2.  Beware of power distance.
In my introductory communication class last spring, we discussed the idea of power distance--how much of a person's authority or power in one area of life carries over into other areas, or how far that kind of power can get you.  Be aware of this phenomenon.  Your professor may be a brilliant scientist, and he or she deserves your respect in that field, but that doesn't make him or her a spiritual authority.  Faith is not science.  Many elite minds can't comprehend this.  The funny thing is, God meant for it to be that way.  Read 1 Corinthians 1:18-27 to see what our God thinks about this world's intellectuals and scholars.  When you hear precisely those people ranting about how foolish we are, it should bolster your faith because Paul, writing by the Spirit, knew two millennia ago that it would happen.

3.  Elect to receive.
I always cringe a little anytime OU's football team wins the coin toss and defers to the second half.  They're so explosive that if they start with the ball, they could very well be on the scoreboard within two minutes.  That sends a clear message to the other team and in OU's better seasons, the game is often over in the first quarter.  You have the same potential.  When you walk on campus, you've won the coin toss--choose to receive!  Take charge from the get-go by getting heavily involved with your church family.  Don't just play defense, trying not to give too much ground to temptation.  Go on offense, get stronger in your faith, and help reach out to others.  Draw first blood.  Put your adversary in a deep hole before anybody knows what happened.

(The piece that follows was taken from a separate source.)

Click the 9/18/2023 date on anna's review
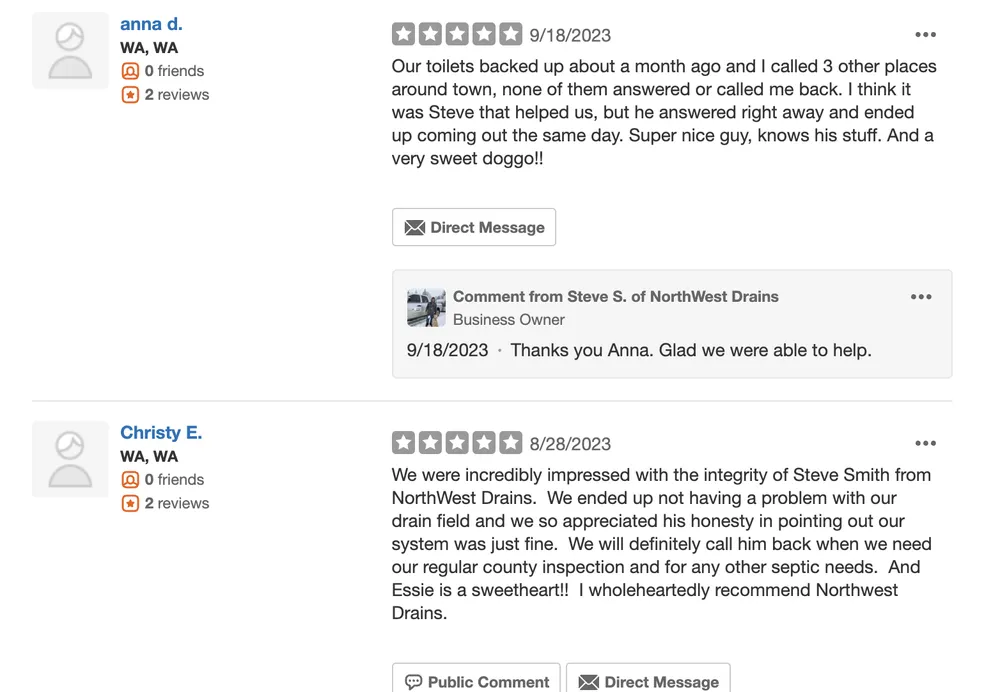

  I hope this gives you a hint of what to expect on campus.  In spite of the challenges you'll face, the positives outweigh the negatives.  Maybe the biggest thing is that your faith becomes your own.  Nobody will wake you up on Sunday morning or keep an eye on you with the opposite sex or stay up till you come home at night anymore.  It is entirely between you and God.  In the face of so many new tests, your faith might not be all you want it to be for a while.  Mine still isn't.  But it's really yours, and you're better off working on a flawed, authentic faith than coasting along on somebody else's.  You're going to love the Christian college life.  I promise.